The International Association for the Study of Pain defines pain as “An unpleasant sensory and emotional experience associated with actual or potential tissue damage, or described in terms of such damage” (Merskey and Bogduk 1994, 209) and defines persistent pain as pain on most days or every day in the past six months. It is important to note that pain and tissue damage do not always correlate, and the longer a person experiences pain, the weaker the correlation. It is very possible to have tissue damage without experiencing pain and it is also possible to experience pain when there is no apparent tissue damage (Crofford 2015). Nearly every condition we assume to be a sign of dysfunction (poor posture, tightness, weakness, degeneration) can exist in people without the presence of pain. Pain can tell us that there is a problem that needs to be addressed, but it rarely tells us what the problem is, where it is, or how bad it is. Population-based estimates of persistent pain among U.S. adults range from 11% to 40%, meaning that a lot of people are in pain for a lot of time (Interagency Pain Research Coordinating Committee 2016).

Persistent pain is often correlated with depression, fear, rumination, and worries about injury. Recent studies have provided incontrovertible evidence that psychiatric disorders and other psychosocial factors can influence both the development of persistent pain conditions and the response to treatment. In a study by Polatin and colleagues (1993), 77% of patients with persistent lower back pain met lifetime criteria, and 59% demonstrated current symptoms for at least one psychiatric diagnosis, with the most common being depression, substance abuse, and anxiety disorders. Notably, more than 50% of those with depression and more than 90% of patients with substance abuse or an anxiety disorder experienced symptoms from these psychiatric disorders before the onset of lower back pain. Most, but not all, studies have shown untreated psychopathology to negatively affect lower back pain treatment outcomes (Fayad et al. 2004). This does not mean that pain is all in one’s head. It means that there is often a strong link between experiencing pain and one’s mental resilience. Neugebauer and colleagues (2004) reported that neuroplastic changes were shown in the amygdalae in persistent pain. It is thought that the amygdalae play an important role in the emotional–effective dimension of pain (Neugebauer 2015).

The Biopsychosocial Model

Social factors have also been demonstrated to have an impact on persistent pain. These include return-to-work issues, catastrophizing, poor role models, codependency behavior, inadequate coping mechanisms, and attitudes, beliefs, and expectations (Seres 2003). Catastrophizing is a cognitive process whereby a person exhibits an exaggerated notion of negativity, assuming the worst outcomes and interpreting even minor problems as major calamities (Biggs, Meulders, and Vlaeyen 2016). Pain could be thought of as all of life’s stressors (physical, social, psychological, and spiritual) exceeding our perceived ability to withstand or adapt to these. To optimize outcomes, the identification and treatment of associated psychosocial issues is of paramount importance.

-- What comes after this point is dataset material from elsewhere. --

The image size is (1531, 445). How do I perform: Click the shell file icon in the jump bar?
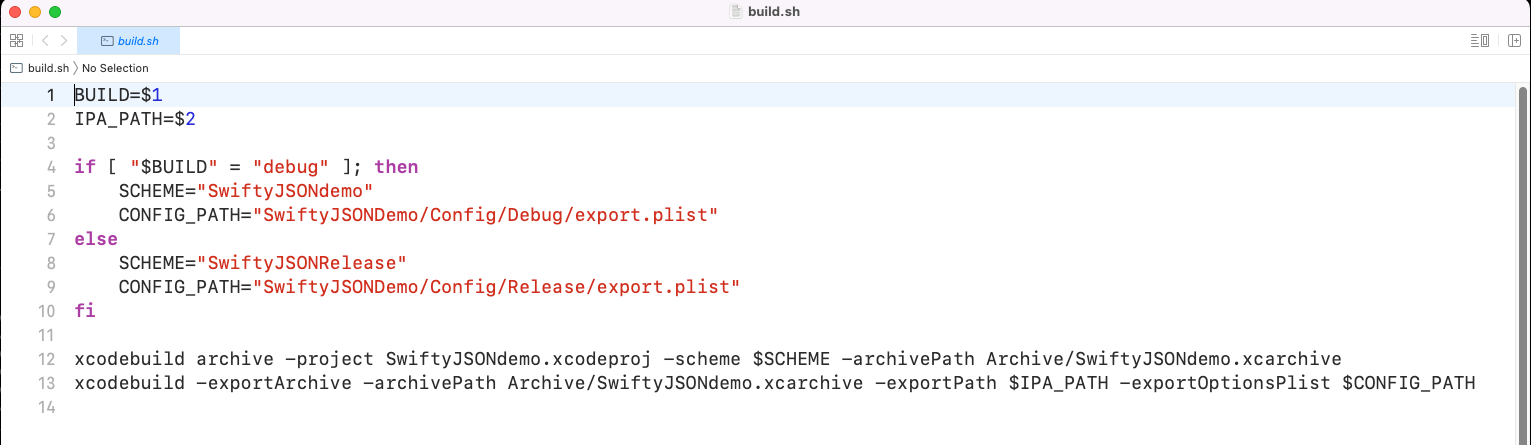(x=16, y=68)
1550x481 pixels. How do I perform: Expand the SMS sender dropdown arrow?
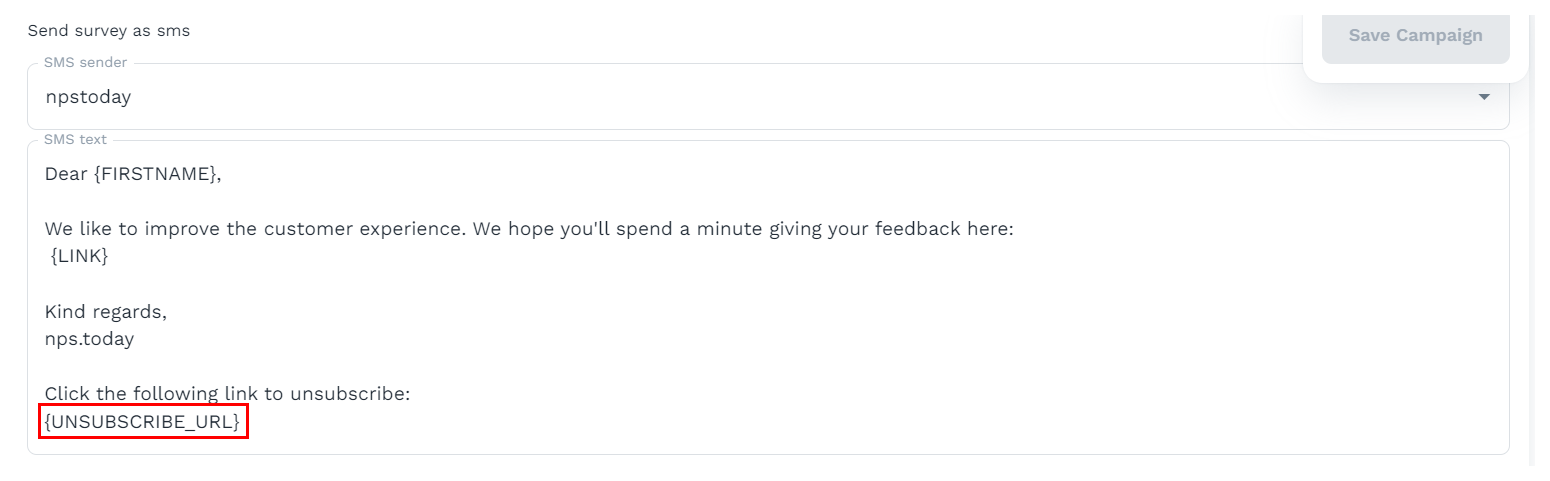(x=1484, y=97)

This is best accomplished via a multidisciplinary approach and using the biopsychosocial model, which was first presented by Engel in 1977. The biopsychosocial model (figure 2.8) is a way of understanding how suffering, disease, and illness are affected by multiple levels of organization, from the societal to the molecular. At the practical level, it is a way of understanding the patient’s subjective experience as an essential contributor to accurate diagnosis, health outcomes, and humane care (Borrell-Carrió, Suchman, and Epstein 2004).

It is important for us all to realize that experiencing some pain at different stages in our lives is a normal part of being human. It is our response to the pain that tends to be most significant. Often understanding and acknowledging pain can be desensitizing.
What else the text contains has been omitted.